Foto: André Ávila / Agência RBS
Se o Grêmio queria um amistoso para se preparar visando a Libertadores, o 1 a 1 com o Danúbio foi perfeito. Houve lances ríspidos, intimidação e um rival duro, disciplinado na marcação e especulando em busca do gol.Para Roger, houve boas novas e outras um tanto preocupantes.
A melhor notícia foi o meia-atacante Everton. Deu mostras de que amadureceu alguns anos nestas férias. Ao ponto de jogar como uma Copa do Mundo, para mostrar ao técnico que pode ser, sim, o dono da posição. O gol em que percorreu, pelo menos, 70 metros com a bola, msotrou um jogador de força, velociade e instinto de gol. No primeiro tempo, ele já havia arriscado de fora da área.
Gostei também do lateral-direito Wesley. Me pareceu desassombrado e com qualidades, principalmente, ofensivas que exigirão suor de Wallace Oliveira para ser titular.

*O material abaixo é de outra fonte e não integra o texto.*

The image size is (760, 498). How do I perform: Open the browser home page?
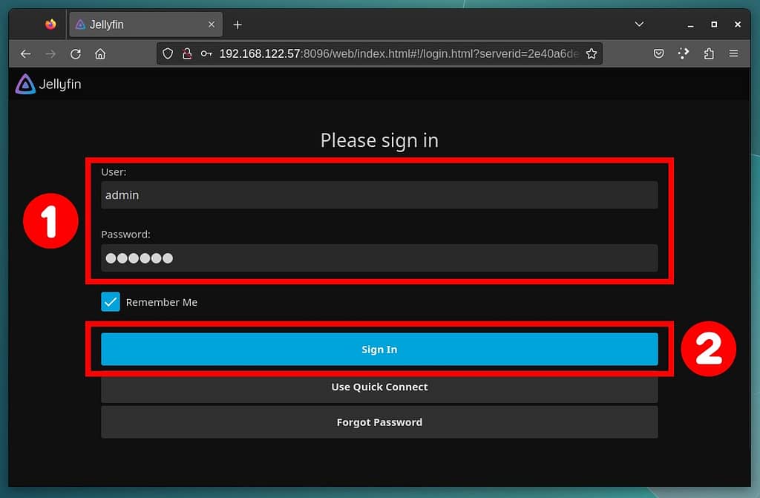(100, 54)
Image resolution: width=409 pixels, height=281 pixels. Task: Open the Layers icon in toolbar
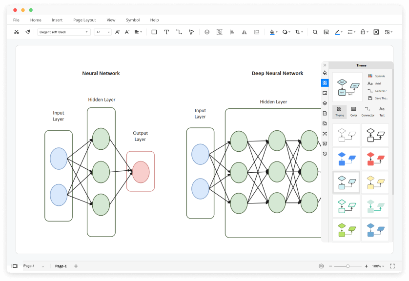[x=207, y=32]
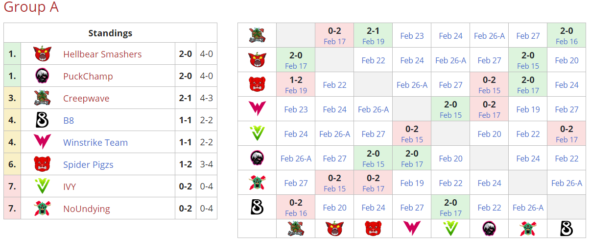This screenshot has height=240, width=590.
Task: Click Hellbear Smashers logo in crosstable's bottom row
Action: point(334,228)
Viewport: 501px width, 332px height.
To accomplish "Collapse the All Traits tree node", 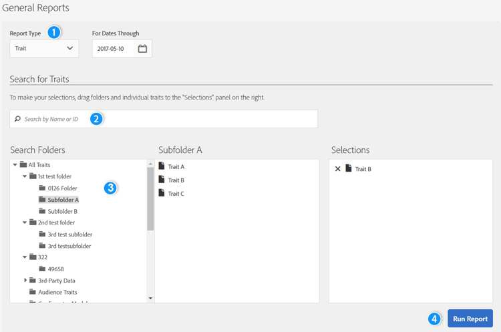I will pyautogui.click(x=15, y=165).
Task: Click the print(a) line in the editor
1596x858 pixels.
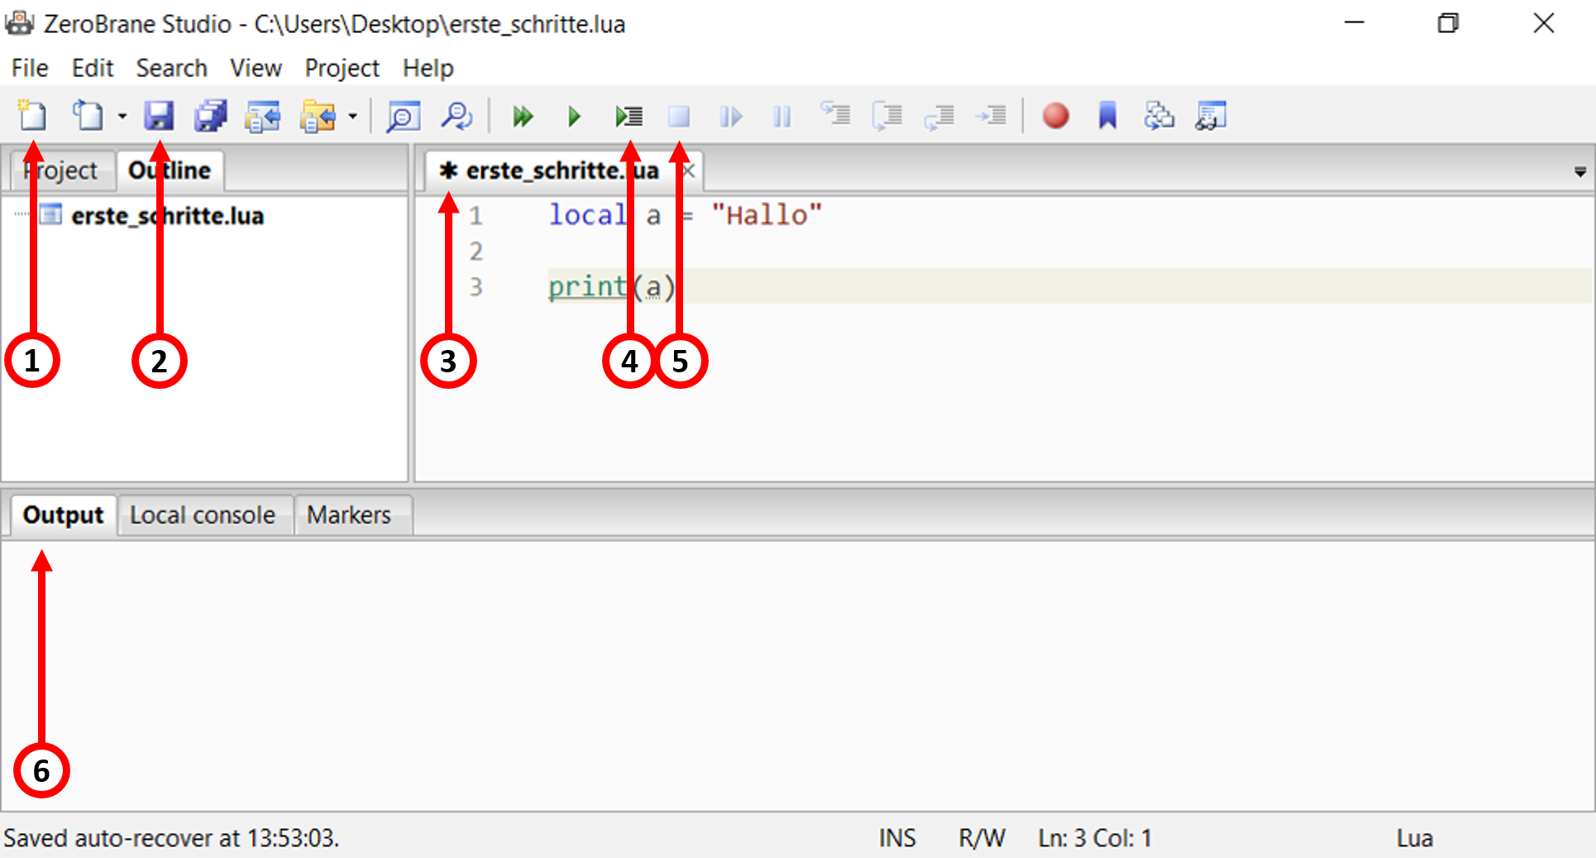Action: [x=612, y=287]
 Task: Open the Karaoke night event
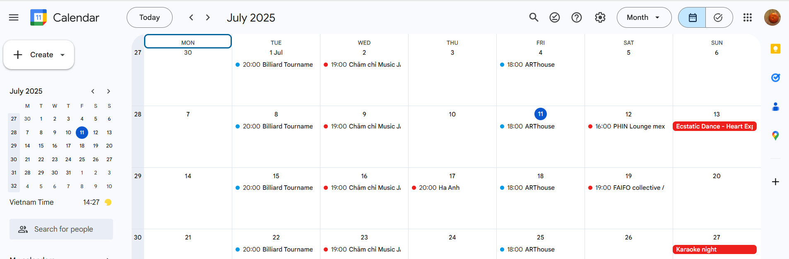click(714, 249)
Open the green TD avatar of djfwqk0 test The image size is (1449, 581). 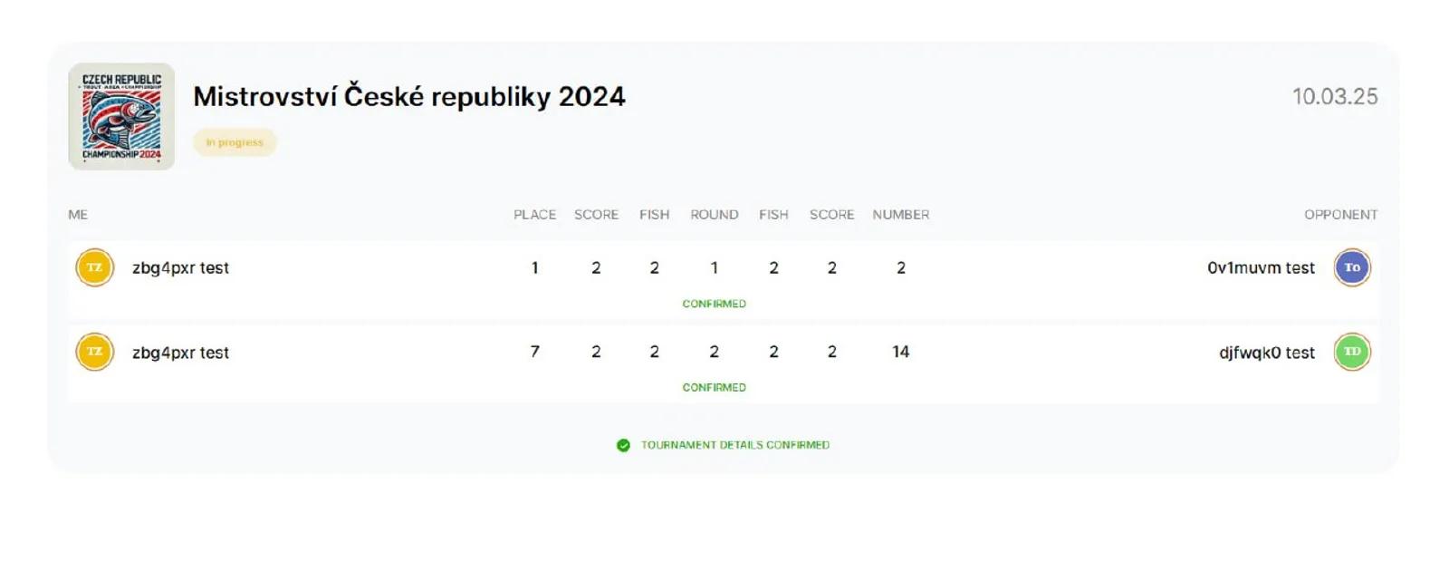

Agora,o amistoso permitiu algumas observações preocupantes. A defesa teve vacilos que não se via no ano passado. A bola cruzou ou foi cabeceada com alguma facilidade. Kadu, antes do gol contra que surgiu em erro de posicionamento dele, havia perdido no alto uma disputa na área. Do meio para a frente, Douglas esteve sumido.
Foi só o primeiro jogo, de um primeiro tempo em que o Grêmio marcou forte e no ataque sob 35, e caiu de rendimento no segundo. Mas algumas observações podem ser feitas independentemente disso. Em tempo, Lincoln entrou bem, comprou a briga de Ferrnandinho com um adversário e, ao final, as câmeras flagraram Roger dando-lhe uma carraspana. Se foi mesmo essa a razão da dura, é sinal da atenção redobrada que o guri receberá.